One day at the end of week, we climbed Galdhøpiggen and skied back in powder snow—a full day challenge that was an endurance but relatively safe in a guided group. On our last day, we climbed Glittertind on the sun side, carrying our skis in one arm and, because the snow on a steep ascent was glazed, we carried a hammer-sized ice pick to anchor ourselves in place in case of a fall. Sometimes, we ascended a slope at about a 30-degree climb, steep enough to chip toe holds in the frozen snow.

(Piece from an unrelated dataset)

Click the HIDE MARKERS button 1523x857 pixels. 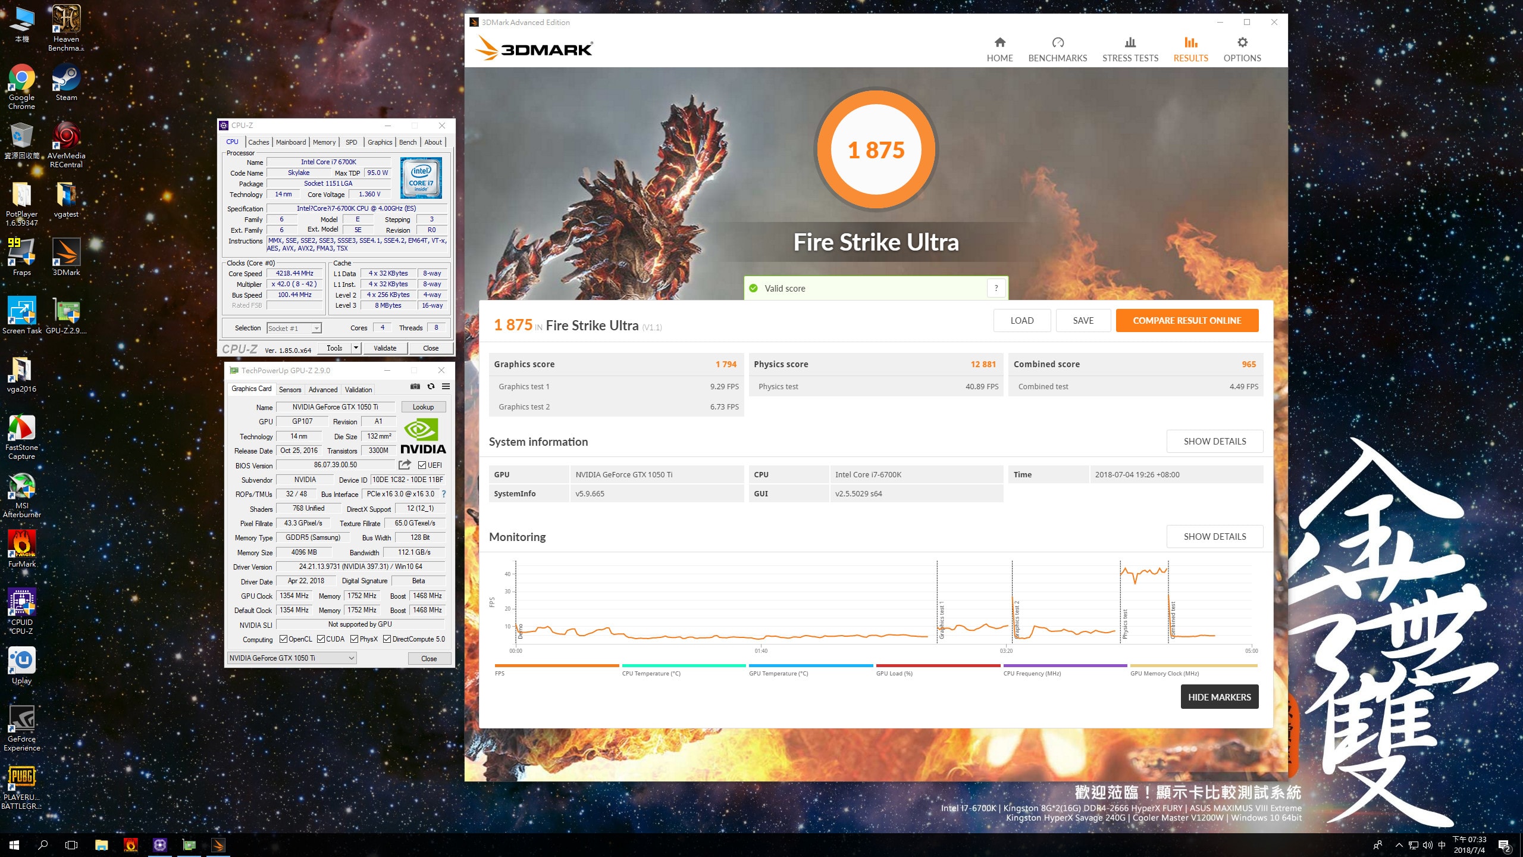[x=1219, y=697]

Our group was led by two accomplished Norwegian-born skiers—the engineer from New York who grew up in Norway and his Norwegian sister who wanted to join us. She became an equal member of our team, which was another cultural lesson for me to experience about Norwegian society.
After seven hours of ascending Glittertind, the ultimate experience of crossing the summit was exhilarating. The steel edges on our skis left razor marks in the glaze and knowing that there was an ice overhang at the top and a precipice below, it was nervy.
The view from the top of Glittertind was spectacular—a once-in-a-lifetime memory. All of Norway’s mountains spread out majestically in front of us in all directions—a 360-degree panoramic view of many of the 291 peaks over 2,000 meters above sea level.
A secondary memory is the thrill we all experienced in skiing down the other side of the summit in wide “S” swoops in deep powder snow halfway up the calf of the leg until it gradually leveled off. For me, recalling the 20- to 30-minute downhill run on a powdery glacier is indelible in my memory.
Later, in Oslo, I met and married a Norwegian nurse-in-training, who was an accomplished skier from Voss. She received a Fulbright scholarship to Luther College in Iowa; we were married in the United States and became a Norwegian-American family of skiers for a generation on both sides of the Atlantic.